I didn’t think of the baby as mine, which made the pregnancy a bit easier. My logic then is distasteful to me now, but I can still see it clearly, if I look: Children are a gift. I clearly did not deserve such a gift, and anyway any kid deserved better than me, so this child must be a gift for someone else—and at the same time, the pregnancy was my punishment for something. At the same time, I couldn’t stop from claiming him in some little ways; I gave him nicknames, I played him music, and I took the best care of myself that I could. The agency checked in once a month to be sure that I was still going to place, and toward the end of my pregnancy, they tried to talk me out of nursing the baby or spending time with him. I also found out that some forms that I had been assured went only to the court had in fact been passed on to Ruth and Nora—a health history and so forth—and told the agency that while I was still placing, I wasn’t willing to talk to them outside of email, where I’d have a written record if they lied to me again. They told Ruth and Nora that I said I wasn’t sure about placing anymore. I don’t want to dwell on it too much right now, but they are bad people who treated all of us badly.
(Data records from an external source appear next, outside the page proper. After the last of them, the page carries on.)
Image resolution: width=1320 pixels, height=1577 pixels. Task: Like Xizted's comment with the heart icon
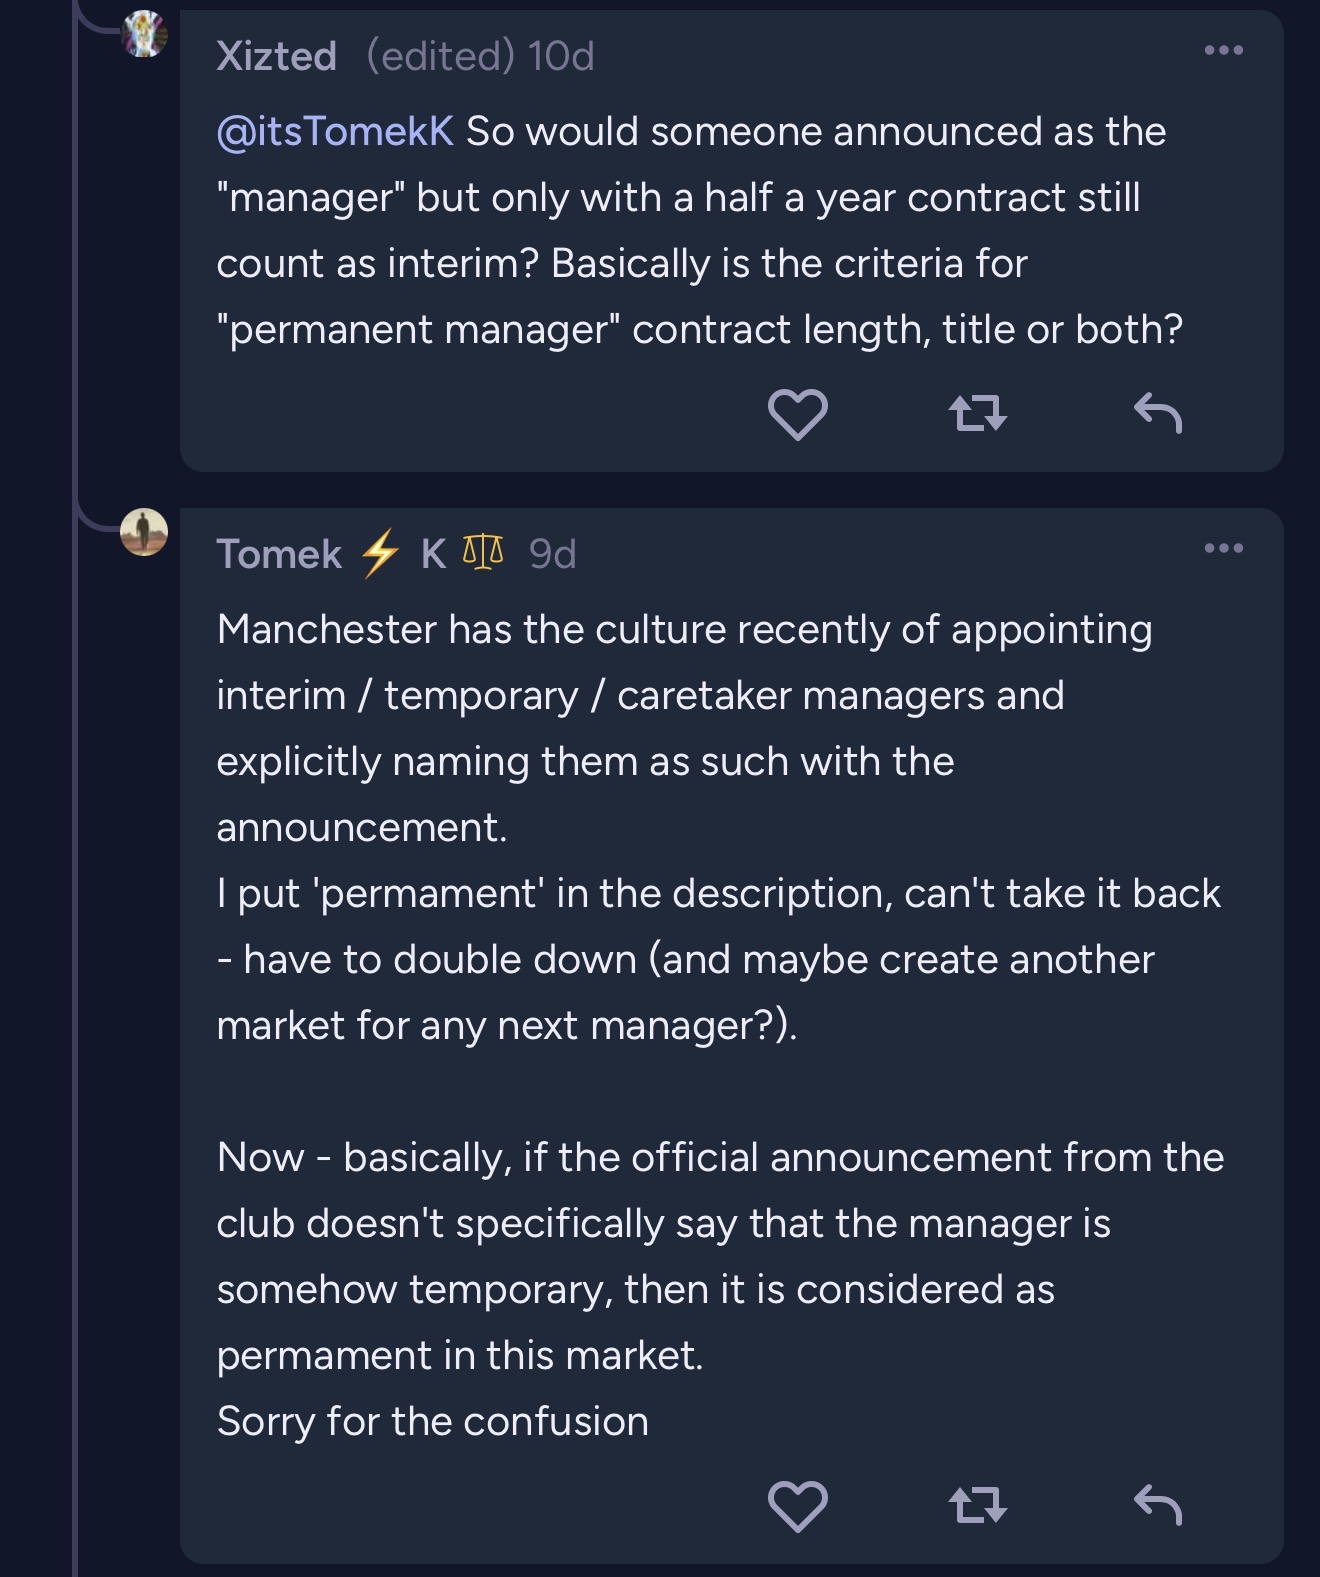coord(797,413)
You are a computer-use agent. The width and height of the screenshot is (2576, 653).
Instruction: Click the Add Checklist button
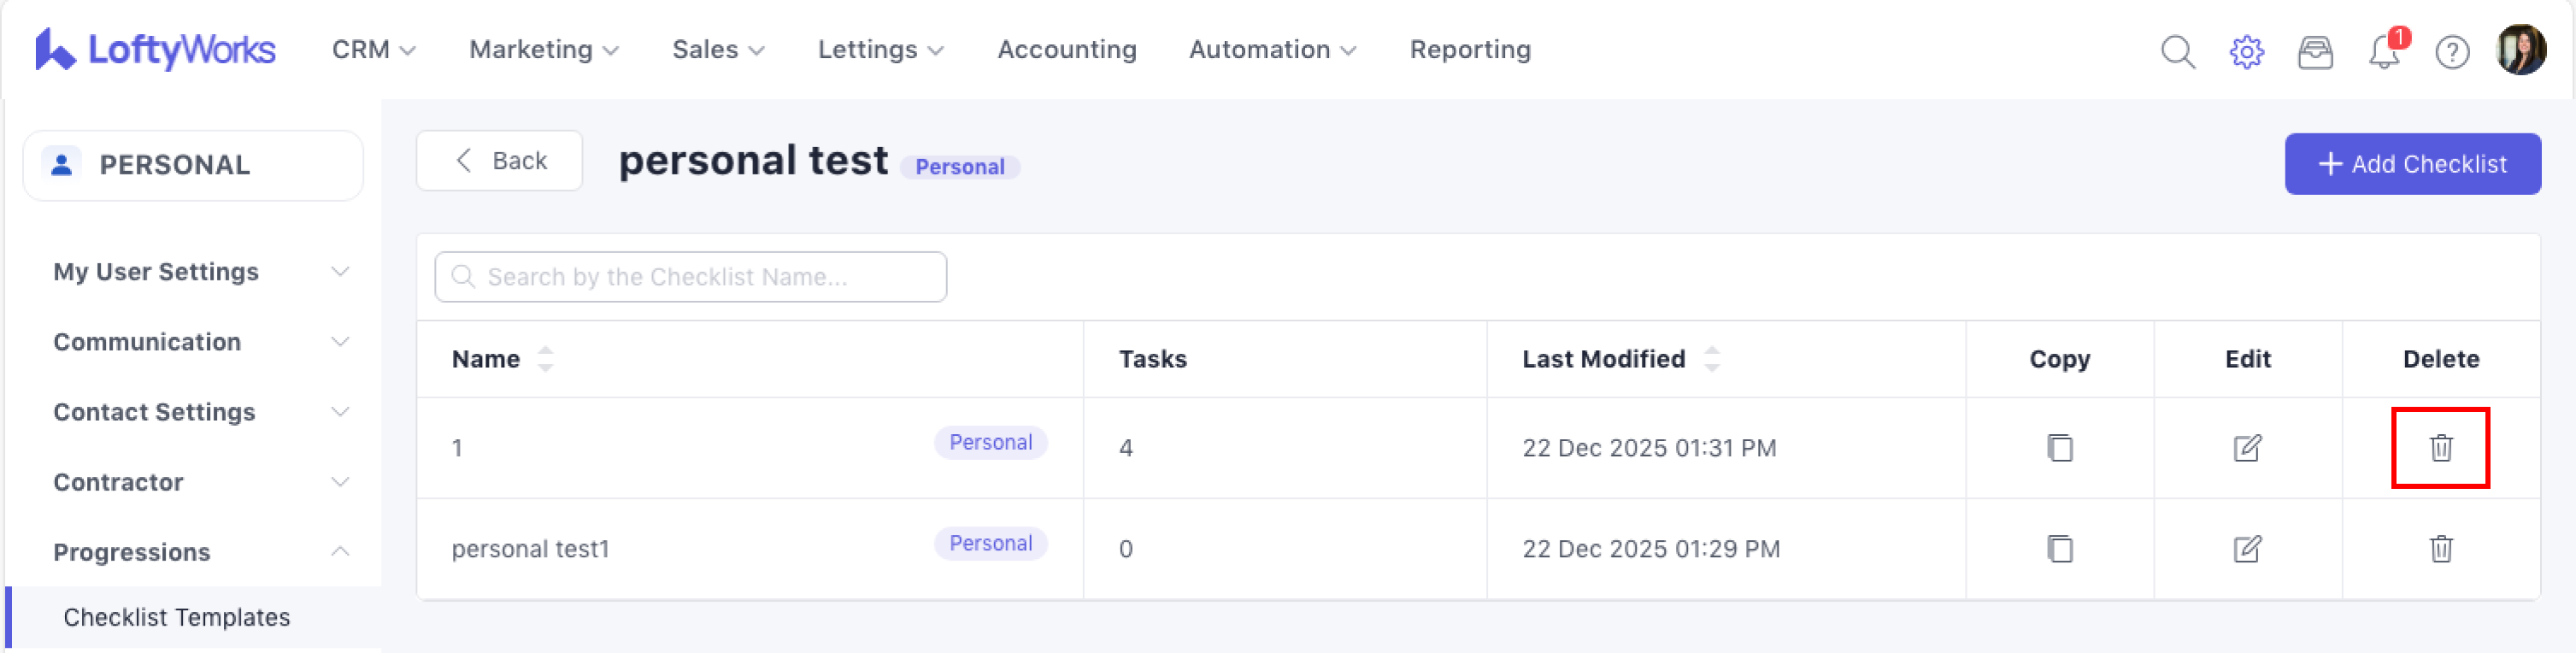2411,164
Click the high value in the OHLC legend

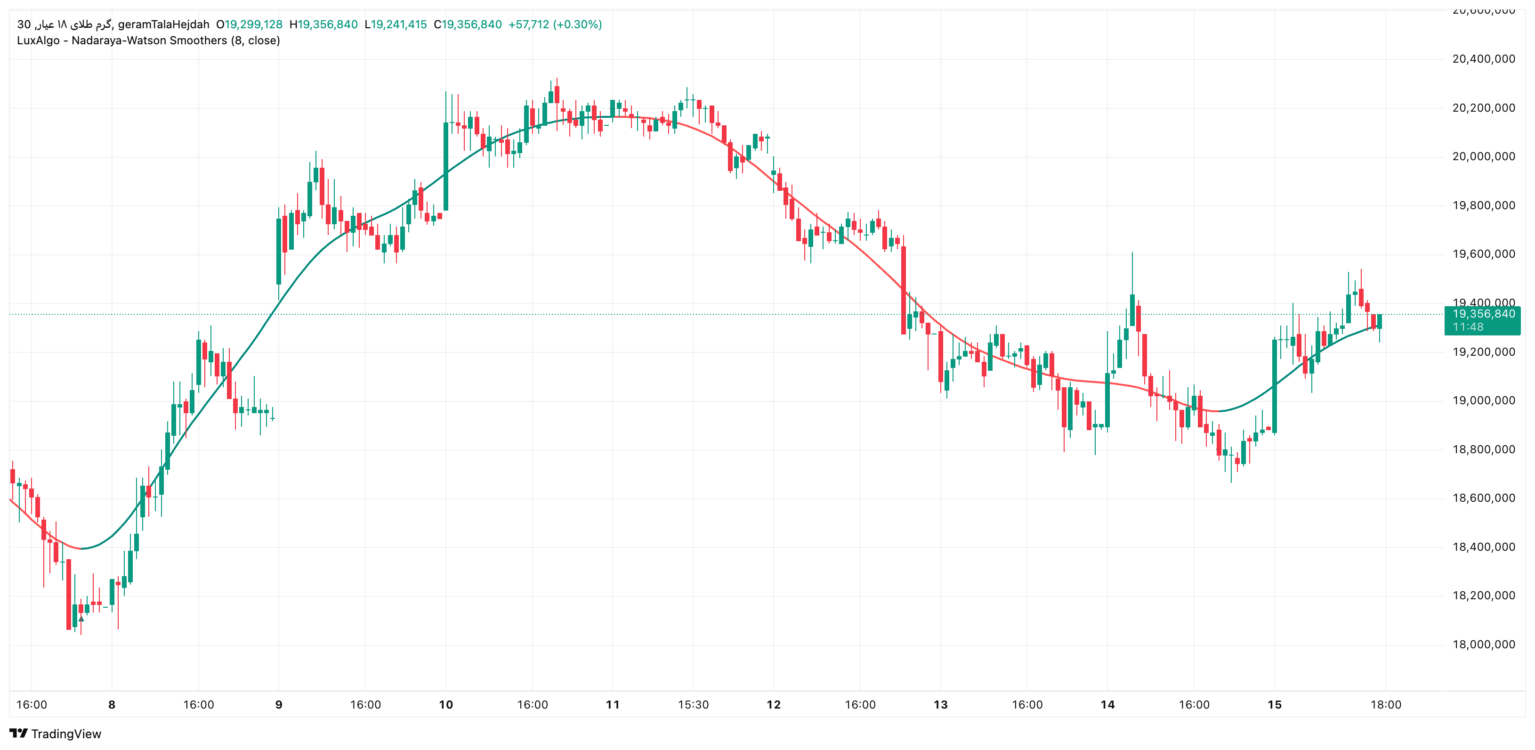tap(328, 24)
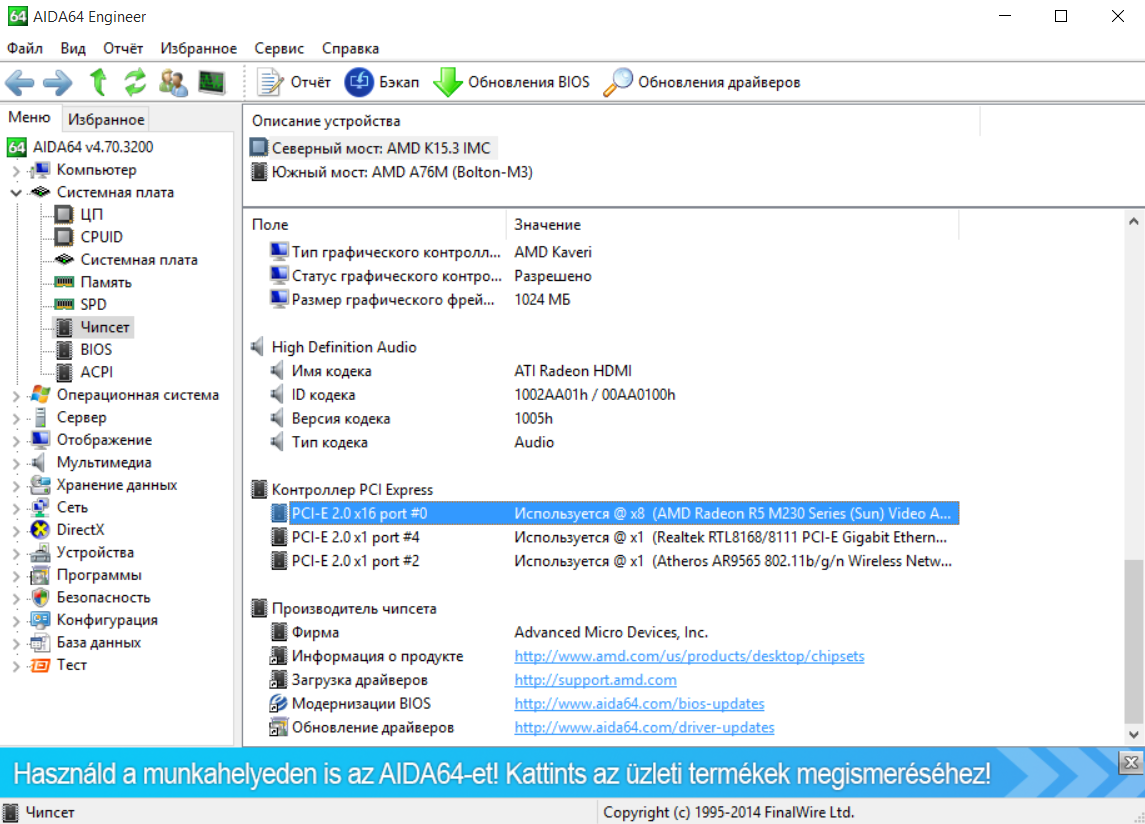Click the forward navigation arrow icon
Screen dimensions: 1145x824
(58, 83)
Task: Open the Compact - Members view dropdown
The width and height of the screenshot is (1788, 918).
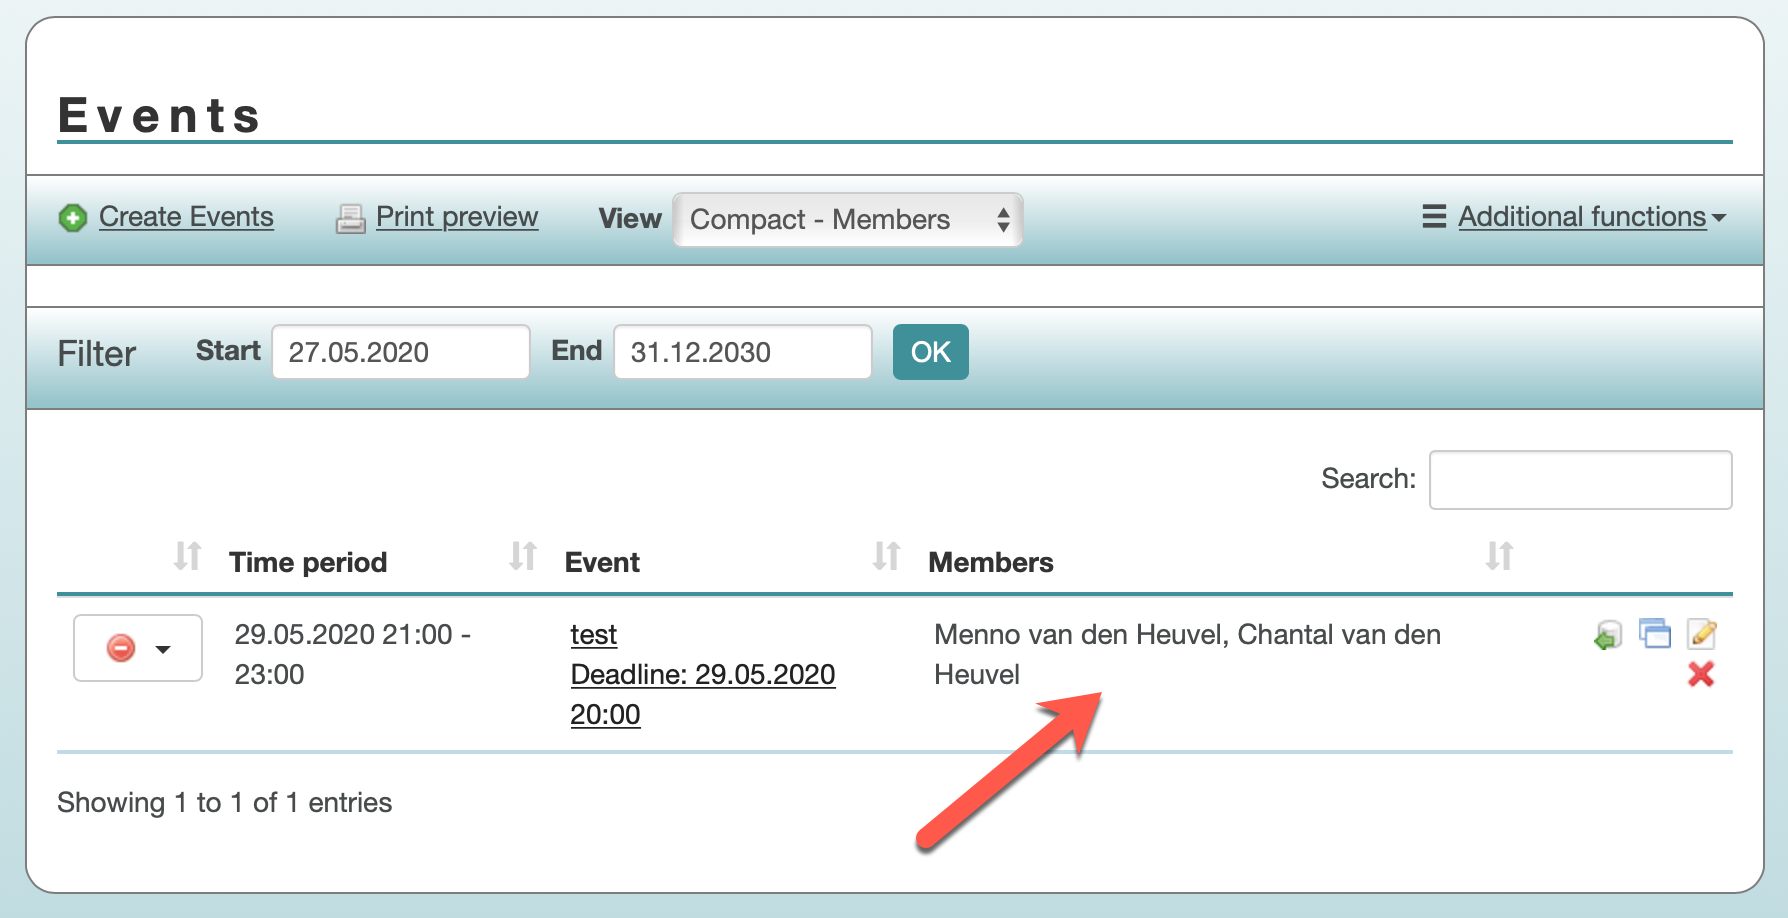Action: click(847, 220)
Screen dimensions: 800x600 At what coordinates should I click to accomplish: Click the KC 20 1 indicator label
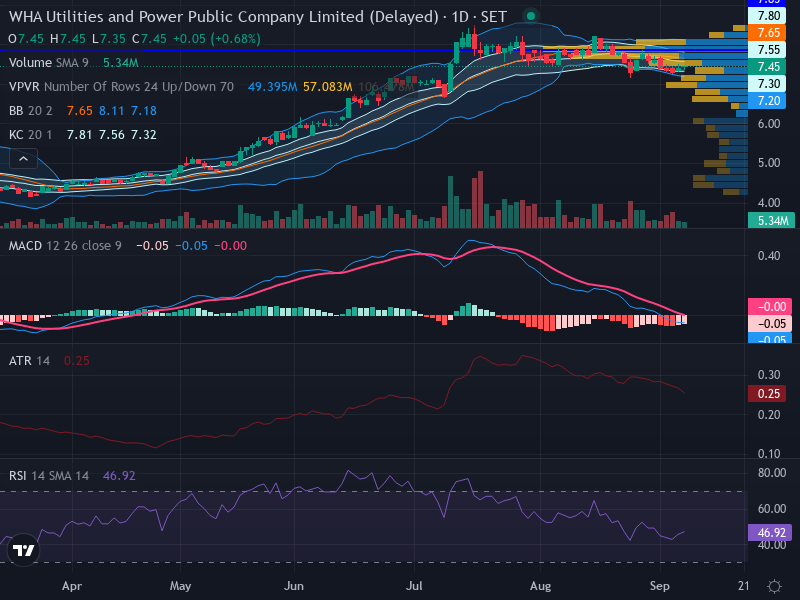pyautogui.click(x=31, y=135)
Ruth and Nora and I started to negotiate the terms of an adoption. They told me about their plans for parenting, which didn’t end up being the way they have parented, but I know that it just goes that way sometimes. They wanted to have visits, and so did I. I insisted that the bachelor Book be just as involved in the adoption as I was, and while he was politely ignored by them during the pregnancy, they agreed. They wanted me not to name the baby, and I refused. I told them that my partner and I wanted to be alone with the baby for a day before we gave him up, and they agreed. They visited me, and I visited them—and went to their baby shower. Some of their friends were pretty rude to me, and I found out later that most of their friends and family were convinced that I wouldn’t place. Not sure how that was supposed to help.
The week before I gave birth, I didn’t want to talk to Ruth and Nora. I still planned to place, but I didn’t want to talk to them. I started to feel very peculiar on Friday afternoon, and so Friday evening I took castor oil. Saturday morning, I was having regular contractions, but didn’t seem to be super close—so the bachelor Book called Ruth and Nora, they flew down, and we drove down to the motel where we’d be spending our only alone time with the baby. I was in labor on and on and on, and I couldn’t sleep, and finally on Monday morning a midwife broke my water at the birthing center. After that, I pushed for forty-five minutes and Cricket was born. I am terribly glad that I wasn’t giving birth in a hospital, since there’s no way I would have been allowed to labor for so long—and yet the baby and I were fine, if tired—his Apgars were 9/10, and we left the birthing center within two hours of his birth, after Ruth and Nora held him and took some pictures.
After that, my baby, my partner, and I spent a night and a morning together. I nursed him, my mother came to meet him (and bring us some food, bless her), and while I had planned to stay up all night, after a few days of laboring without sleep, I did pass out for a few hours while my partner held his son. When I woke up, he was talking to him about the Kinks. Around noon, we took him to his moms-to-be and handed him over. That night, I sat in the shower and sobbed (“I lost my son, I lost my son, I lost my son”) until the bachelor Book banged on the door to see whether I was okay. Not so much.